= Lionel Hamilton =

English theater director and actor

Lionel Frederick Baugham Hamilton (born 1910/11 – 28 January 2002) was an English theatre director and actor, director of the Northampton Repertory Company in Northampton, England.
 Much of his work was conducted at the Northampton Repertory Theatre and the Kettering Savoy in the late 1940s and 1950s.

==Directing==
As part of the Northampton Repertory Theatre, in 1951, Hamilton put on a production of The Romantic Young Lady at the Kettering Savoy, starring Jean Charlesworth, Peter Bell and Ronald Radd. Glyn Idris Jones said that he was "not the most brilliant of directors but a delightfully pleasant man and, competent, I suppose, would be the right word. Even if they lacked imagination, his productions were clean, professional, and at least he didn't always abide by French's acting editions." Upon the resignation of John Ellin as general manager of the Northampton Repertory Theatre in May 1954, Hamilton assumed his position, having already become acting director of productions of the theatre company at the time.

During World War II, Hamilton was attached to the British military's 02E unit, Headquarters Malta Command, where he produced Men in Shadows. Here, Hamilton worked with Spike Milligan.

==Acting==
Described as a "hammy actor", Hamilton acted in several plays, including Oscar Wilde's An Ideal Husband at the Northampton Repertory Theatre with Jonathan Adams, Marion McNaughton, and Valerie Bond.

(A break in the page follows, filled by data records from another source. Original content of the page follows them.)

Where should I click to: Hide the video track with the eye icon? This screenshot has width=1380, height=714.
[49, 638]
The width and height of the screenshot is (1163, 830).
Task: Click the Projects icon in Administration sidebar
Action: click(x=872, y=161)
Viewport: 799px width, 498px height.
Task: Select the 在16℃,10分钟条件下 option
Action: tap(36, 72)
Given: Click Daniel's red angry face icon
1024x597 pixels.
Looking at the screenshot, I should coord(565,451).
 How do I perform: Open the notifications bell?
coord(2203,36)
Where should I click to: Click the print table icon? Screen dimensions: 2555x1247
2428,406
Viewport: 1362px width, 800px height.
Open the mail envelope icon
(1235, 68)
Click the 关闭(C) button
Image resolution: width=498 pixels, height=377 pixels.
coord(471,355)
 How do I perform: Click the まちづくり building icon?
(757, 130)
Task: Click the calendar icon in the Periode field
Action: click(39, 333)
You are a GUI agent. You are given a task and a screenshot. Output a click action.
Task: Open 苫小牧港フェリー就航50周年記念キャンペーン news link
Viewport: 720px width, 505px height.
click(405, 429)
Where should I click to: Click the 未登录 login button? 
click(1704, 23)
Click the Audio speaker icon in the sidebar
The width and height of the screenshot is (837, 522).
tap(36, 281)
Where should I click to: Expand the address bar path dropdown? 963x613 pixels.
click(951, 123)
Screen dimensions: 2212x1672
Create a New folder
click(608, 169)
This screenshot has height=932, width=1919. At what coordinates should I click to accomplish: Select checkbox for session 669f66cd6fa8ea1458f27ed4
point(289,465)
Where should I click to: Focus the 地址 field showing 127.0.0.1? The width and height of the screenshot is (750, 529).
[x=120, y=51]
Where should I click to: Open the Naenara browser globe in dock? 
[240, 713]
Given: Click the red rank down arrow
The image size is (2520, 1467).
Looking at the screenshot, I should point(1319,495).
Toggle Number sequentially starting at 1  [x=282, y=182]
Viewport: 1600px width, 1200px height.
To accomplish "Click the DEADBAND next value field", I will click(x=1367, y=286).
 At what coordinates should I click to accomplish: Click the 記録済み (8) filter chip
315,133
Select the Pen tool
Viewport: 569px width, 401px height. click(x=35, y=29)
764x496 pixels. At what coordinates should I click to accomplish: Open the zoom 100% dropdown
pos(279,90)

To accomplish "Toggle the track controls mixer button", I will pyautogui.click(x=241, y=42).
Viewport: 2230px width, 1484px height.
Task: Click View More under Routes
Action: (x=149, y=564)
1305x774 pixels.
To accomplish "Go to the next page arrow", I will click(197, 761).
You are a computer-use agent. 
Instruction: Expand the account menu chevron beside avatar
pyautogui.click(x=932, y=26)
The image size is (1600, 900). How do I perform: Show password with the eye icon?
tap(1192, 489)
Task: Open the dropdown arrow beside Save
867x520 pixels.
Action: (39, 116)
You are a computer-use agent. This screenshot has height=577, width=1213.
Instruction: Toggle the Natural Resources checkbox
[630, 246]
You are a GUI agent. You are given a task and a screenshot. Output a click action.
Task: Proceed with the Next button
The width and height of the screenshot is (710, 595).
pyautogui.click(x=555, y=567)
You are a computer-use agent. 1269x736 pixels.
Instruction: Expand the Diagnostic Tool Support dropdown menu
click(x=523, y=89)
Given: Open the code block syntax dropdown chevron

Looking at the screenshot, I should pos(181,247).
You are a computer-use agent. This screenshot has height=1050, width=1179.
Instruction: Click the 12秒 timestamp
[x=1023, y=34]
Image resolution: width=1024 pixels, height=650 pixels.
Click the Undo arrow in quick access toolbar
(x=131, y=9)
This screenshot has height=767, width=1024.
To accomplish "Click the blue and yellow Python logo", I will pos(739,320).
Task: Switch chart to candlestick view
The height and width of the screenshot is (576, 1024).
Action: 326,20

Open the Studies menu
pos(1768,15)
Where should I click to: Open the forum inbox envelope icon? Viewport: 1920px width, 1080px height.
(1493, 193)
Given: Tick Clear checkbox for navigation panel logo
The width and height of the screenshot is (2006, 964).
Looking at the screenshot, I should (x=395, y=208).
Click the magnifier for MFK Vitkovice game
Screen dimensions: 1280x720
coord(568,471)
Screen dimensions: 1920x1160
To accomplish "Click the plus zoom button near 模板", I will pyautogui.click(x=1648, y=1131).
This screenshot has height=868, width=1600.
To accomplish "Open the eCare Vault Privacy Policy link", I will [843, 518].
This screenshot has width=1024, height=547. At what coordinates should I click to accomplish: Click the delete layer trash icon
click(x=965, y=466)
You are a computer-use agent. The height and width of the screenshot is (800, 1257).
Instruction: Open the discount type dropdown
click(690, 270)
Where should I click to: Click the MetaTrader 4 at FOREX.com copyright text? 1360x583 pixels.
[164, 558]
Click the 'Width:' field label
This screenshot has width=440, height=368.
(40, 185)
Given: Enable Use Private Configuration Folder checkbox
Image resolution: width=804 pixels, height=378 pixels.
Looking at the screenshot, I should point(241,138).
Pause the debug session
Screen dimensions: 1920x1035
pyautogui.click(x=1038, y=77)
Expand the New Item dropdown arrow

At the end of 1949, he starred as Arthur Gosport in the Harlequinade at the Northampton Repertory Theatre and Kettering Savoy. In 1952, he played various roles in the Theatre Royal, Nottingham production of Agatha Christie's The Mousetrap. At Christmas 1954, Hamilton starred as Dame Whittington opposite John Scott and Tenniel Evans in a production of the pantomime Dick Whittington at the Northampton Repertory Theatre. He also appeared in the ITV Play of the Week (1964) and BBC Play of the Month (1968) and in two episodes of the 1966 serial David Copperfield as Mr. Jorkins.